Today I had the privilege of working with the wonderful women at the Sexual Assault Centre of Hamilton and Area (SACHA). We spent the day exploring the potentials of social media and how it can be used to advance the SACHA mission of eradicating violence against women (vaw). Despite the seriousness of the work, the commitment to anti-oppressive and anti-racist process that they bring to their social justice work was inspiring and a reminder of the importance of respectful consideration in building and maintaining relationships.

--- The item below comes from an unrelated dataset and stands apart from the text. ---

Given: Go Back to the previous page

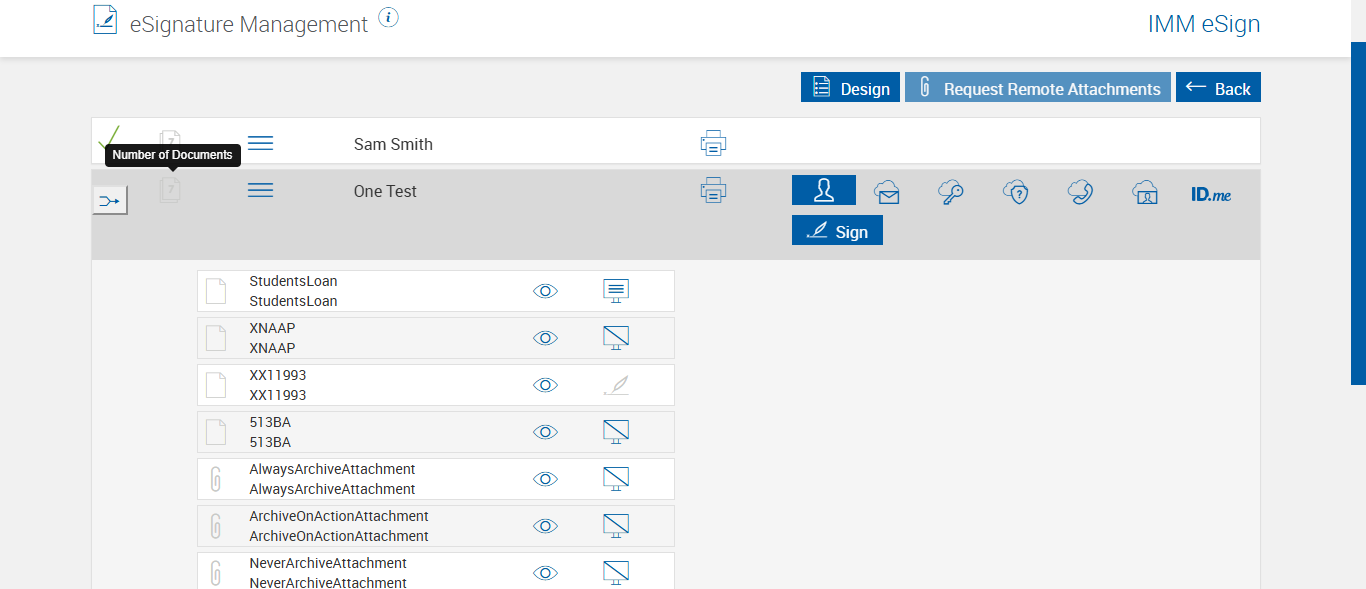Looking at the screenshot, I should [x=1218, y=88].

We spent the morning reviewing several social media tools, not in technical detail but in theoretical practice: when to use what, what messages go where, who gets them, how to run risk management, although that’s not the way it was termed. That’s my euphemism for the trolls who continually threaten the peaceful discourse of anti-violence work. Trolls are those who engage with the internet with an intent to disrupt discussion by posting inflammatory comments that are meant to provoke pain and insult. You can imagine the “easy target” that women’s groups are to trolls. Sexual assault advocates have long been the brunt of a denying public, one that says: she hit him first, or thinks: what did she do to deserve that? I see it on my Facebook wall sometimes, but my friends are by no means trolling and are open to the discussion. The pushback from many is around prevalence numbers; as “they” say: lies, damn lies and statistics. But changing attitudes takes a long time and is patient work. And besides, that behaviour is against my social media policy and they would no longer be my friends. There is room for discussion and disagreement without resorting to angry rhetoric and provocative cruelty.

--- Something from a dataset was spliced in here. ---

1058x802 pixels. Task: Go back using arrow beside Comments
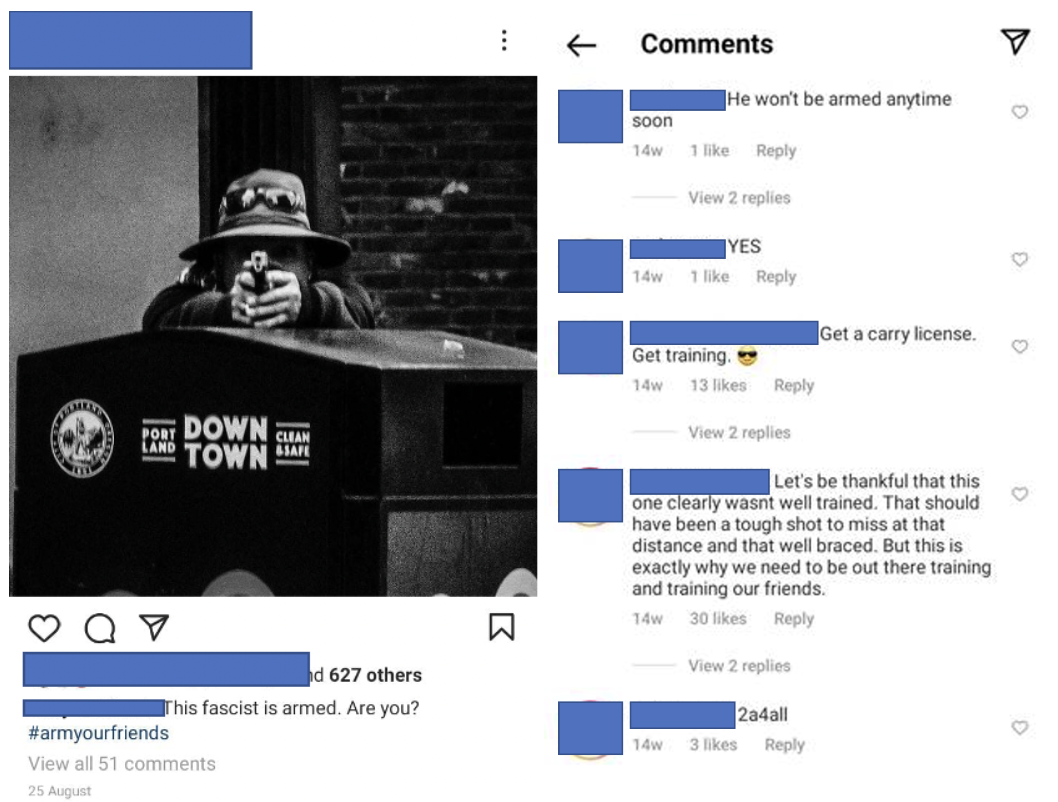pyautogui.click(x=582, y=45)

There is reluctance in many organizations to release their staff to the grips of social media and the distraction it will inevitably create. SACHA is leading the way among vaw agencies in using social media tools to educate and empower women. Not-for-profits are coming to recognize the potential that social media has in furthering their social justice goals. There’s a brave new world before us, that’s for sure.

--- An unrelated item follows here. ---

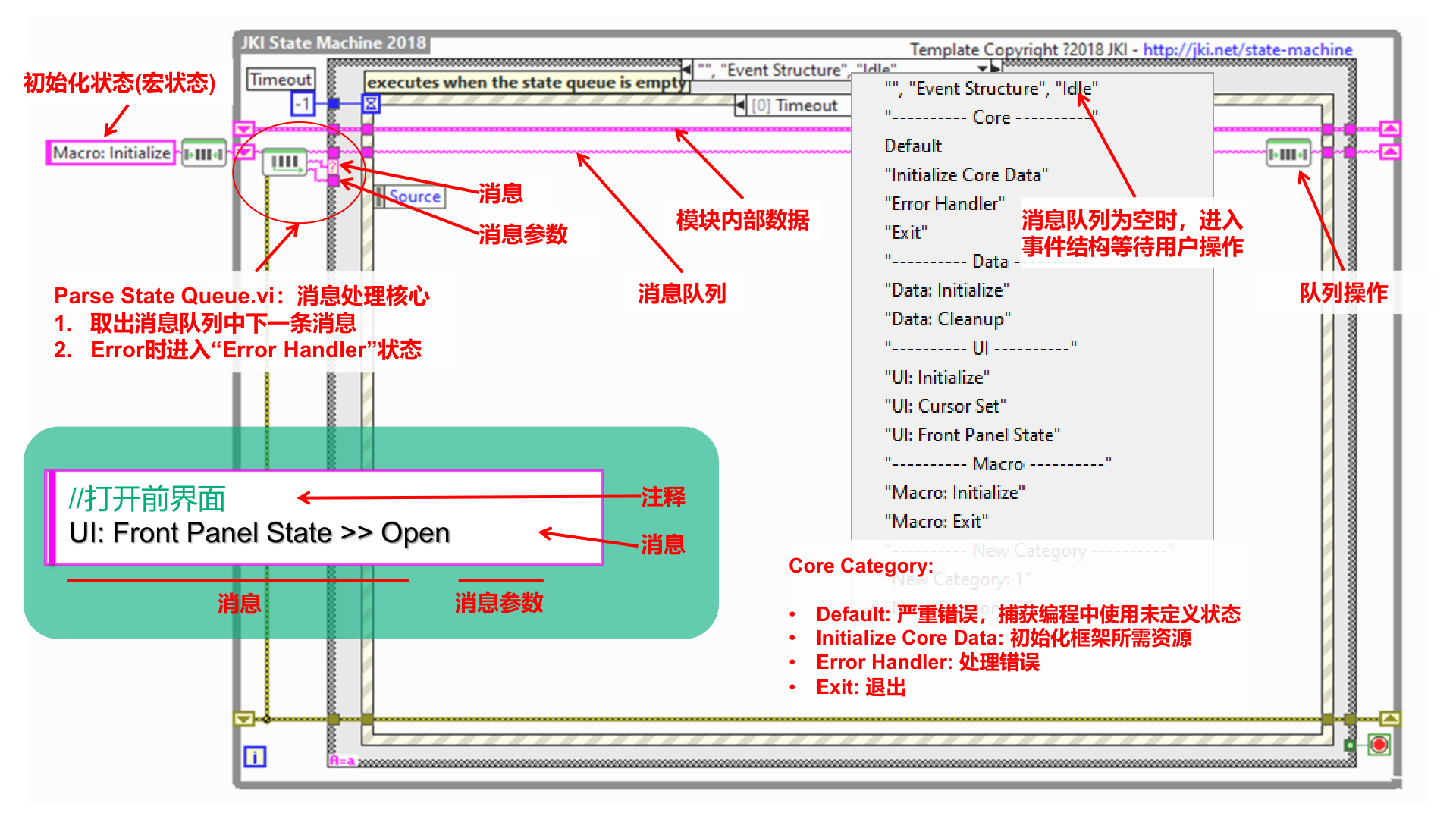Click the event timeout hourglass terminal
The width and height of the screenshot is (1456, 819).
[371, 103]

Lunch was at the YWCA’s United Buff-Way and Silent Auction held in the cafe at the downtown location on McNab St. October and November are busy times for non-profits in the Hamilton area as they enter the United Way fundraising season with potluck dinners, silent auctions and whatever other innovative ways they can think of to assist in achieving this year’s target goal. It was a delicious lunch buffet and I was stuffed with salads and pizza and meatballs and risotto and so much more, especially the post-lunch pastries. mmmmmm.
After lunch we went to work on figuring out how to best operationalize their knowledge to work toward the fulfillment of their mission. I love working with people, watching them communicate collaboratively, think creatively. There’s a spark in the air with the excitement of true engagement. We were so fortunate as to have access to a window that could be opened from time to time to let the cool air waft through the room. The view was of the walled garden of the McQuesten House across the street.
The method of facilitation that we used is called the Technology of Participation method, or ToP. I went through their Facilitator program last year and have put my skills to good use so far working with groups at the university and in the violence against women community.
It was a great afternoon, with lots of good ideas tossed around and put up on the wall, sorted into shapes that evolved into the beginnings of a plan. The women were fun to work with and committed to the process. I look forward to seeing how they move forward with their ideas. No doubt about it, I’ll share their progress here.
Change can be tough, even when it’s welcome and anticipated change. Kudos to SACHA for boldly going where few dare to go. Yet.